Зато он настоял на своем присутствии во время обряда. Более того, он привел с собой Хиротаро.
Монахи-ямабуси первым делом потребовали маленькое зеркальце, затем исписали его защитными талисманами и прикрепили над входом в комнату, где должен был совершиться обряд. Господин Ивая тут же негромко отметил, что злые духи, очевидно, будут женского пола, раз им понадобилось зеркало.
Еще больше он развеселился, когда монахи приспустили свои одеяния и начали рисовать защитные талисманы друг на друге. Хиротаро было неловко перед отшельниками, но поскольку он был единственным зрителем помимо господина Ивая, то ему приходилось выслушивать его шутливые замечания, которые тот с абсолютно бесстрастным лицом шептал ему на ухо.
– Спорим, что им щекотно, – бормотал господин Ивая. – Просто они виду не подают. За те деньги, что они у меня потребовали, я бы тоже согласился, чтобы меня так разрисовали.

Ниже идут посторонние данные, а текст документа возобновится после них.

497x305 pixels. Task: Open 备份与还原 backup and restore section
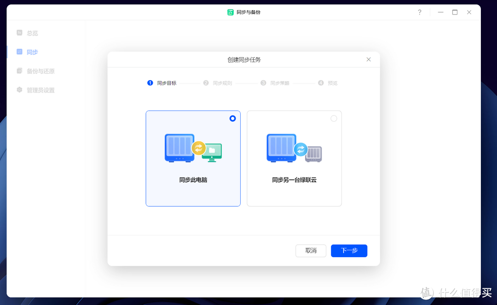tap(19, 70)
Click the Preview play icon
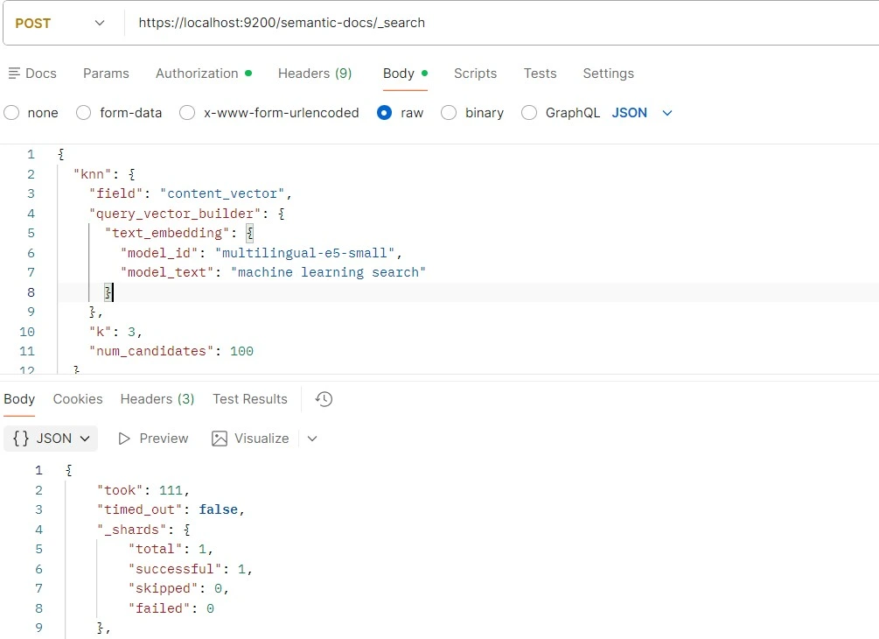This screenshot has height=639, width=879. tap(124, 438)
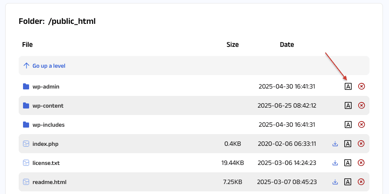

Масахиро, который лежал на циновках и терпеливо ждал, когда злые духи покинут наконец его тело, время от времени бросал в сторону Хиротаро и своего отца яростные взгляды, но господин Ивая не унимался. Он шепотом объяснил, что один из монахов собирается покинуть свое тело, чтобы войти в мир духов и как следует отмутузить тамошний сброд. Господин Ивая так и выразился: «отмутузить тамошний сброд». Хиротаро при этих словах едва не прыснул от смеха, но все-таки сумел удержаться. С одной стороны, его очень смешили замечания господина Ивая, но, с другой стороны, ему было искренне жаль своего друга. Масахиро на самом деле верил в могущество монахов-отшельников.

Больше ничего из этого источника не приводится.